How people often use migrations

I have seen Ruby developers writing migrations with almost religious care, making sure they are all reversible, and can be applied from any version, to any version at any time. When a DSL for writing migrations changes, those people would even go back to their migration files and update them, so that they can be ran without any errors to recreate the full database schema.

Rob in his blog post points out that the after “3rd or 4th year of life [of a project], however, those 40 or so migration files start to look rather ridiculous”. I just ran this command on a Rails project I work on for the last year or so:

ls db/migrate | wc -l
329

…and yeah, this is ridiculous. So I removed 320 oldest migrations without a blink of an eye. Heresy.
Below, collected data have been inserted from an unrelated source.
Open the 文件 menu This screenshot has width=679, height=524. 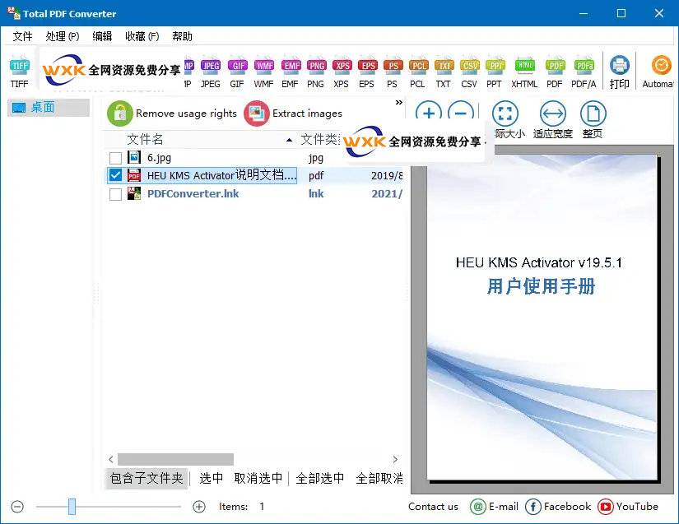pyautogui.click(x=22, y=36)
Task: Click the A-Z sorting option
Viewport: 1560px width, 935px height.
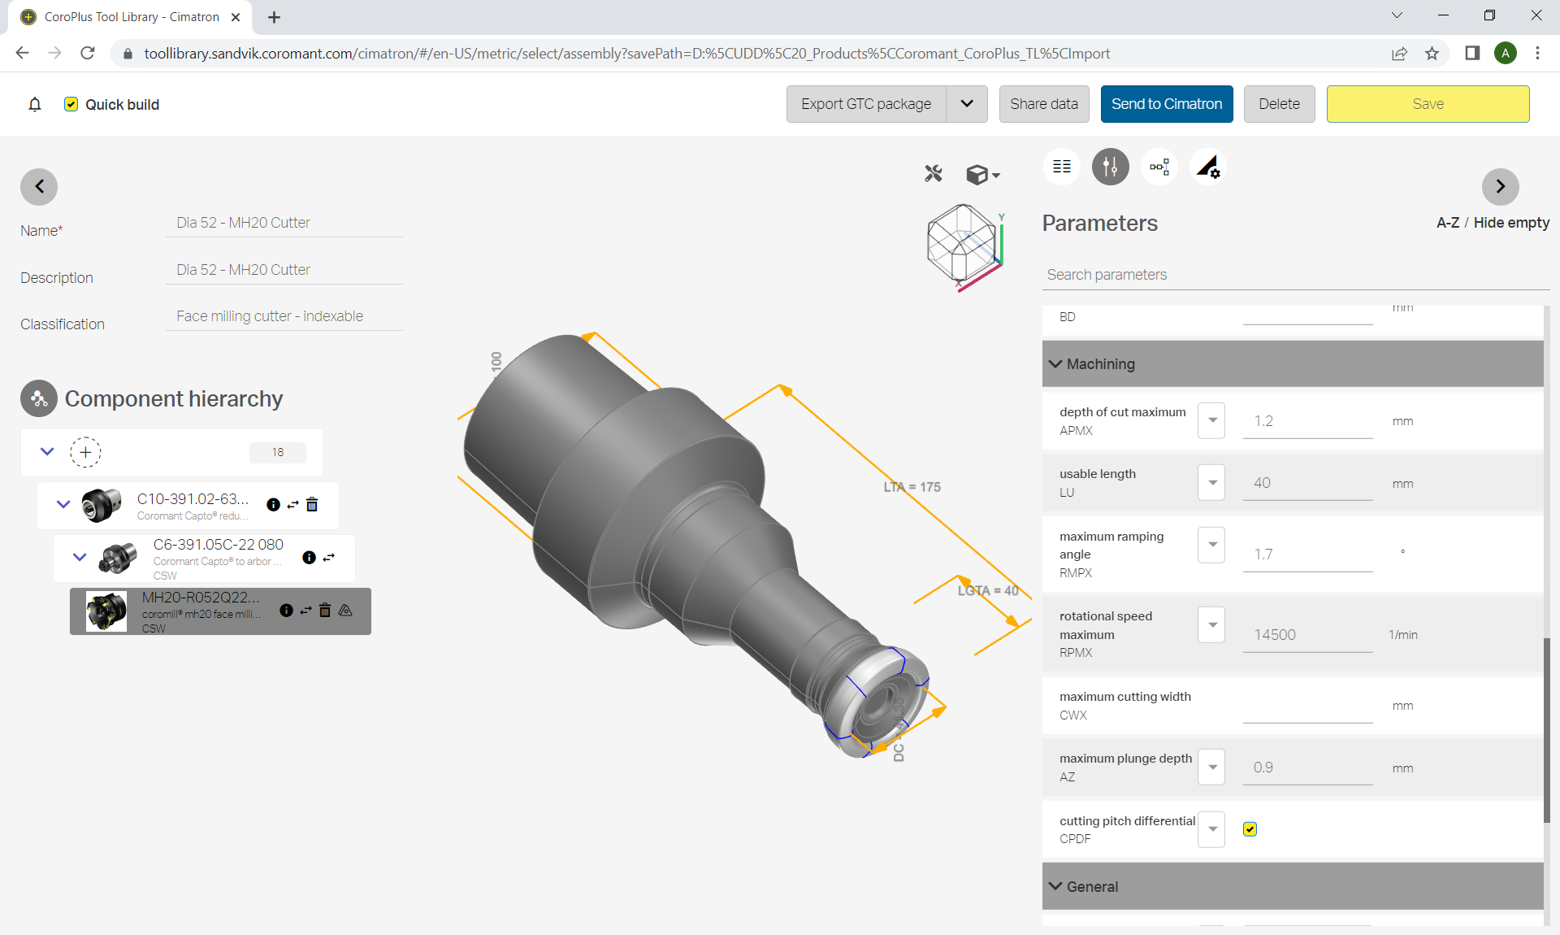Action: pyautogui.click(x=1443, y=224)
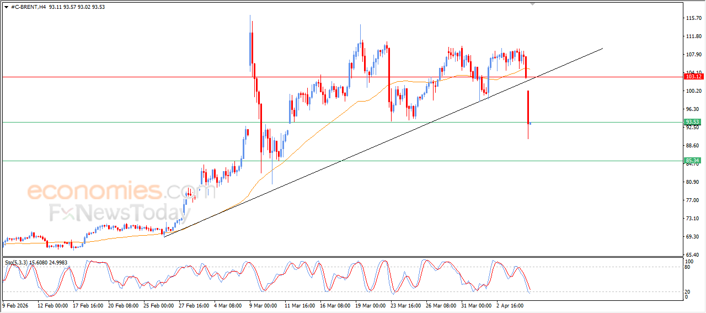706x313 pixels.
Task: Select the upper end of black trendline
Action: pyautogui.click(x=602, y=49)
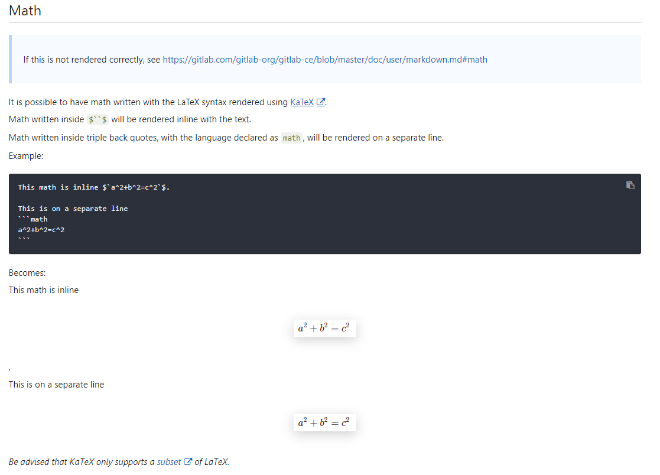Select the $``$ inline code snippet
This screenshot has height=475, width=660.
tap(97, 120)
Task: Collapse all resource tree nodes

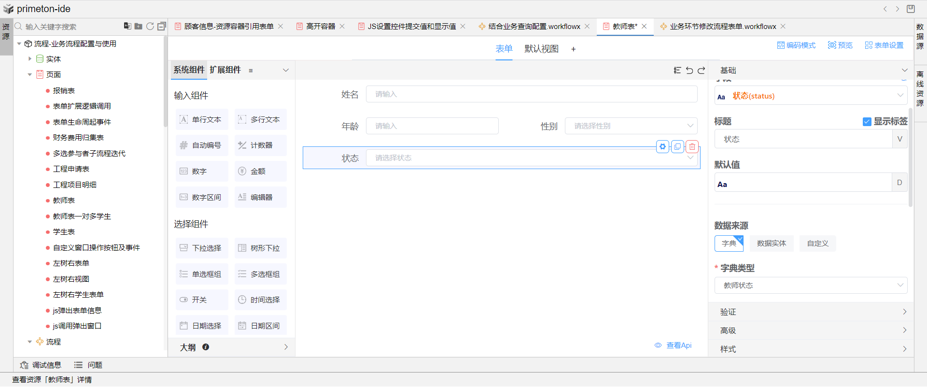Action: pos(162,26)
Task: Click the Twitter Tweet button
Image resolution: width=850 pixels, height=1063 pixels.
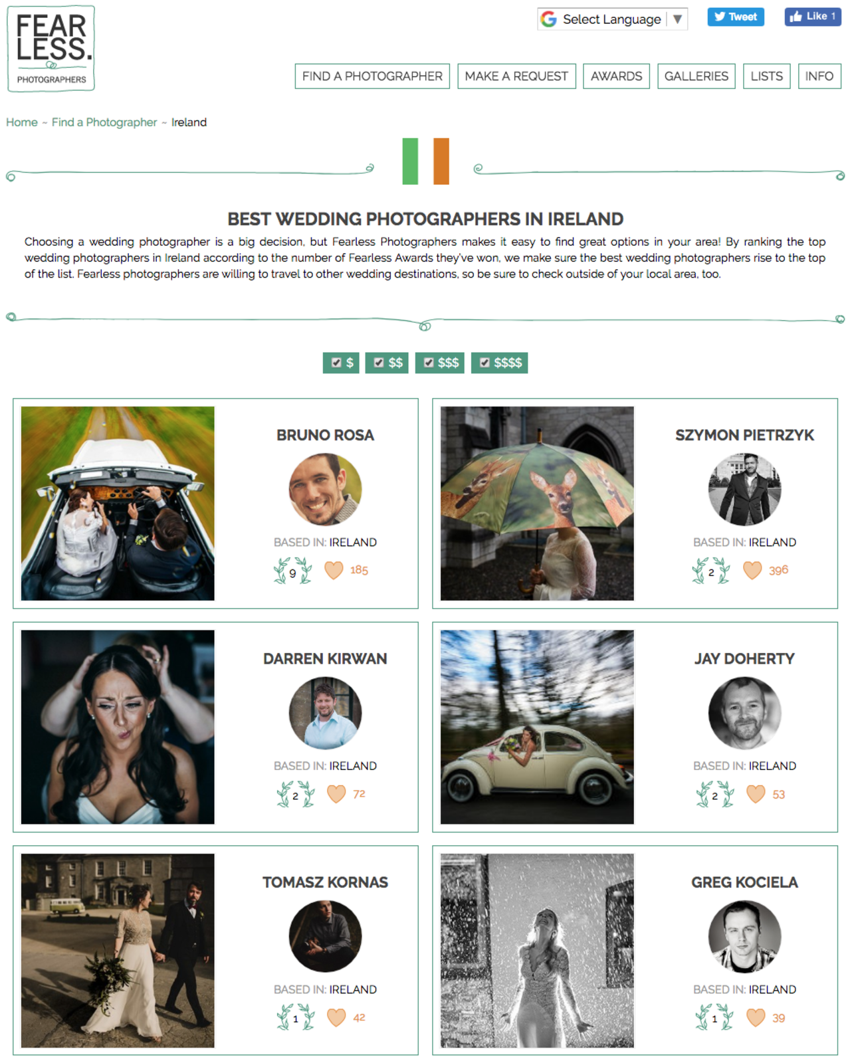Action: (x=736, y=17)
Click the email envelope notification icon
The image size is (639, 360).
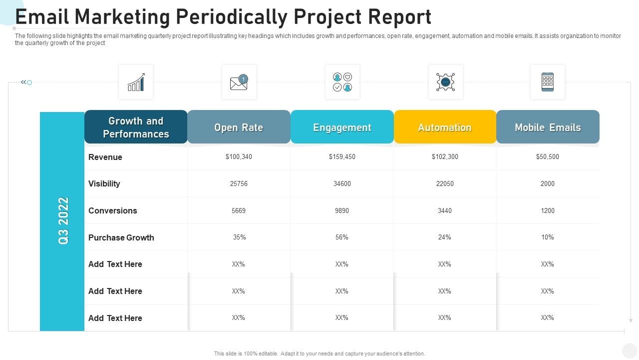[x=239, y=82]
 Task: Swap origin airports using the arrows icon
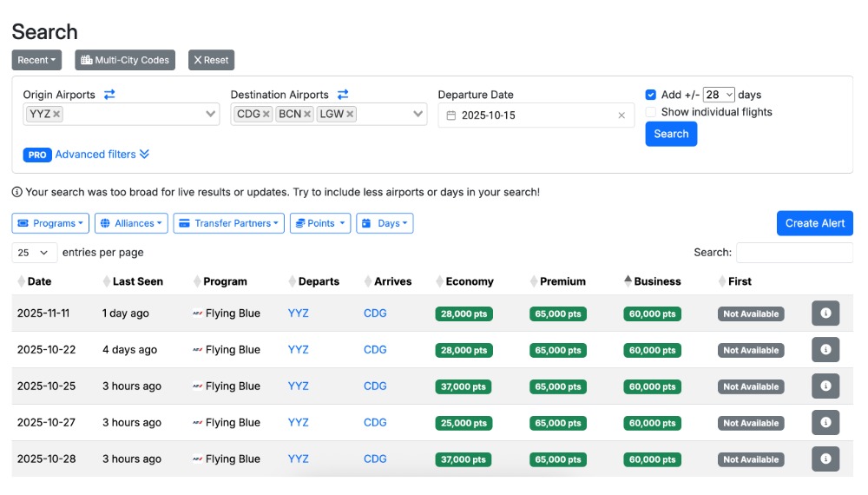109,95
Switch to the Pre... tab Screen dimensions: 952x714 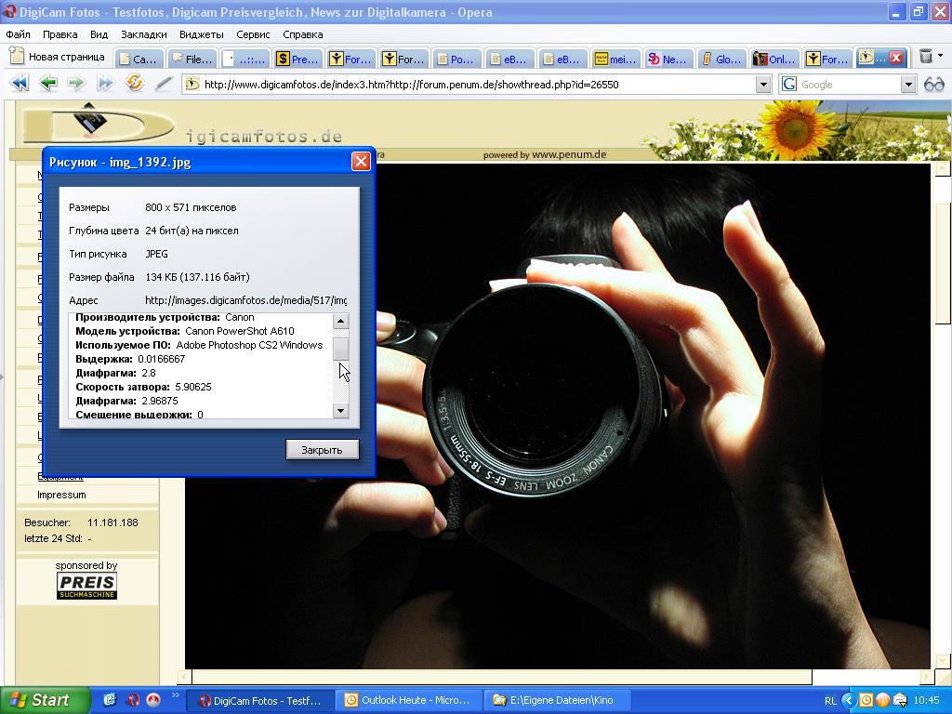click(x=297, y=59)
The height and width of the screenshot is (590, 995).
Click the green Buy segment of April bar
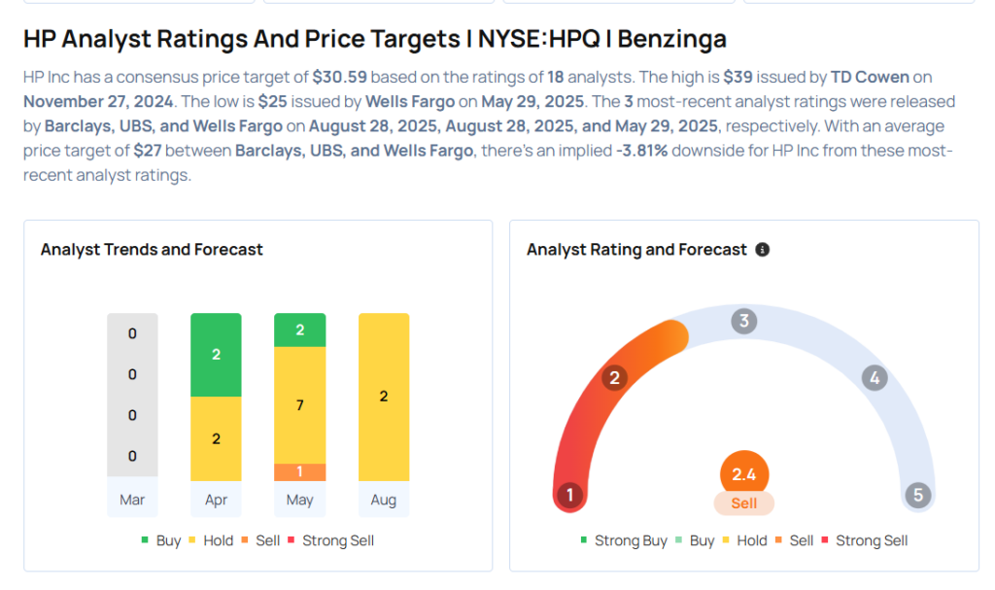tap(216, 355)
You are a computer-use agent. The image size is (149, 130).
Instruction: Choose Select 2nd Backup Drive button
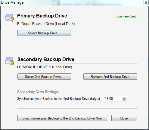[44, 77]
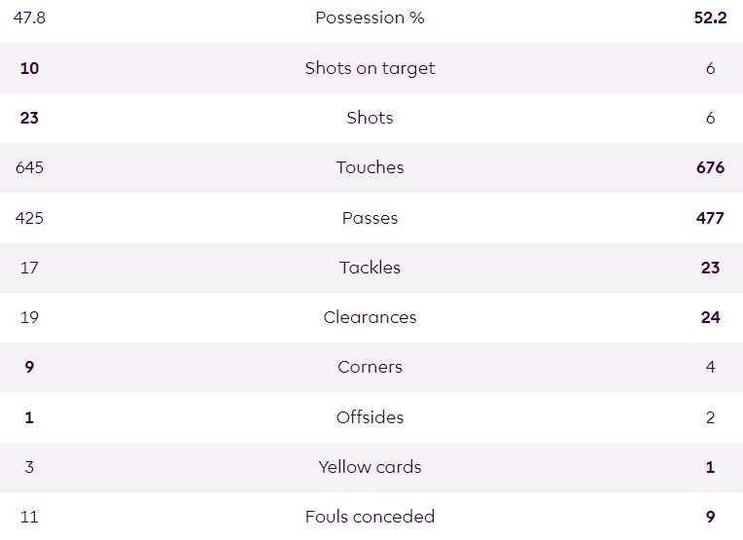Select the Shots on target label
Viewport: 743px width, 540px height.
[x=370, y=68]
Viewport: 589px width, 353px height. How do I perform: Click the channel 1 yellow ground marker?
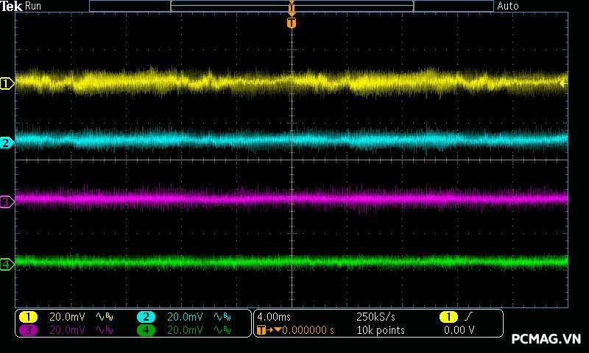point(7,84)
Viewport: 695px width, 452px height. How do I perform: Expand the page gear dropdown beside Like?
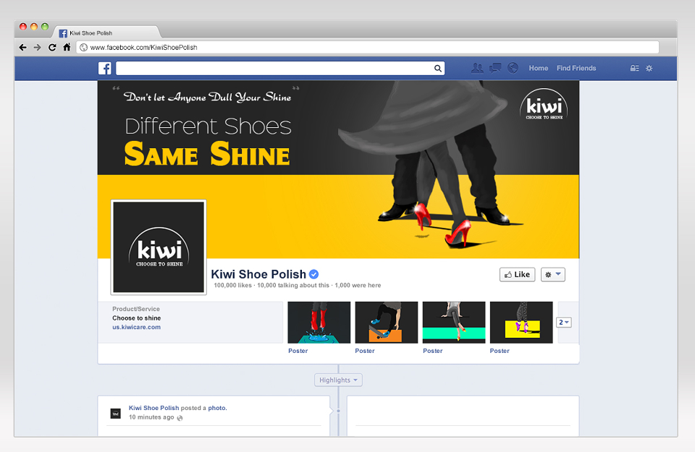coord(552,275)
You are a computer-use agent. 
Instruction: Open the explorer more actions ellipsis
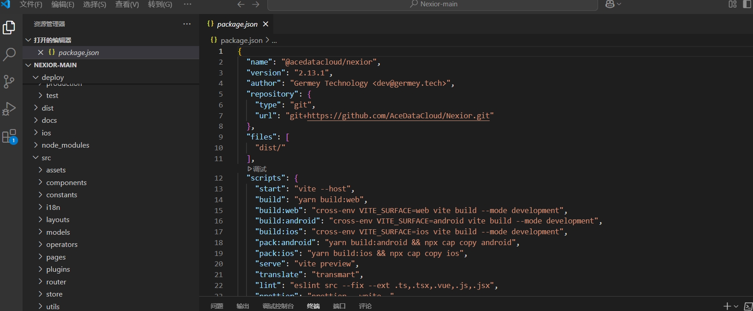tap(187, 24)
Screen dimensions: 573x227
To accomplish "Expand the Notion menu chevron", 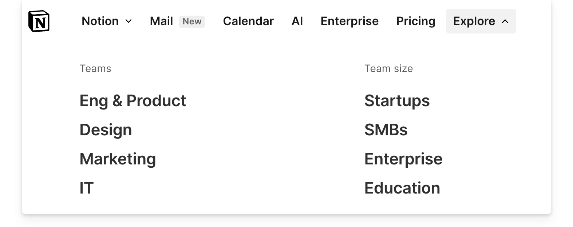I will pyautogui.click(x=129, y=21).
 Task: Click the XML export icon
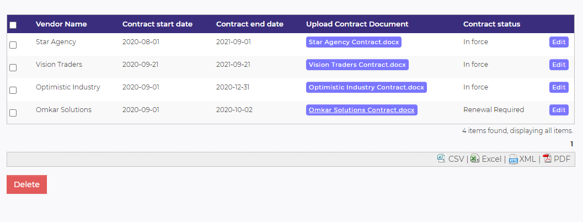pos(513,159)
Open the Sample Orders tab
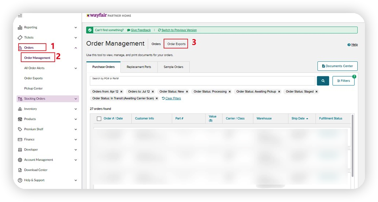 pos(173,67)
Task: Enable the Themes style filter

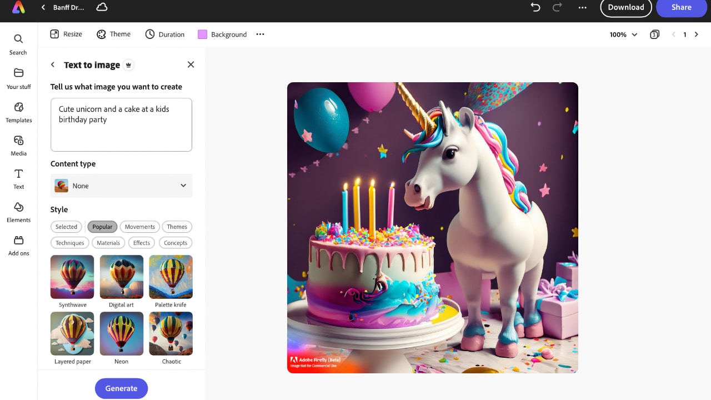Action: click(x=177, y=227)
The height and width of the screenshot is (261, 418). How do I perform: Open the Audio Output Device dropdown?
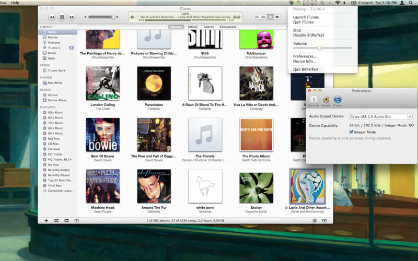point(380,116)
On ho, the migrations will fail on a brand new install. Yeah, I don’t care. I only care that I have all migrations between last release to production and now, the rest is irrelevant.

Ruby on Rails, after applying the migrations, creates a schema dump in either db/schema.rb or db/structure.sql, depending on your configuration. This is the file that is meant to be used when setting up a project on either new development machine, staging or production systems. Instead of rake db:migrate, you should always run rake db:schema:load to re-create your database.

How I treat migrations

For me, database migrations are mostly useful when working in a larger team of developers. Migrations created by other developers would appear on my master after I git pull. I run the migrations command, and in theory I should be good to go, with database changes made by others.

This process is very useful in my opinion, but has some shortcomings. One slightly annoying thing in ActiveRecord’s implementation of migrations, is that when two people add migrations in parallel, and those migrations add/remove some fields on the same table, weird things start happening to db/schema.rb. Every other time, a person involved in such migrations conflict runs the migration command in future, the fields in db/schema.rb would appear in different order. Git would show a change in code. ActiveRecord in Rails ignores the order of columns, so I guess that’s not a big thing until you start writing some raw SQL that may depend on order of those columns.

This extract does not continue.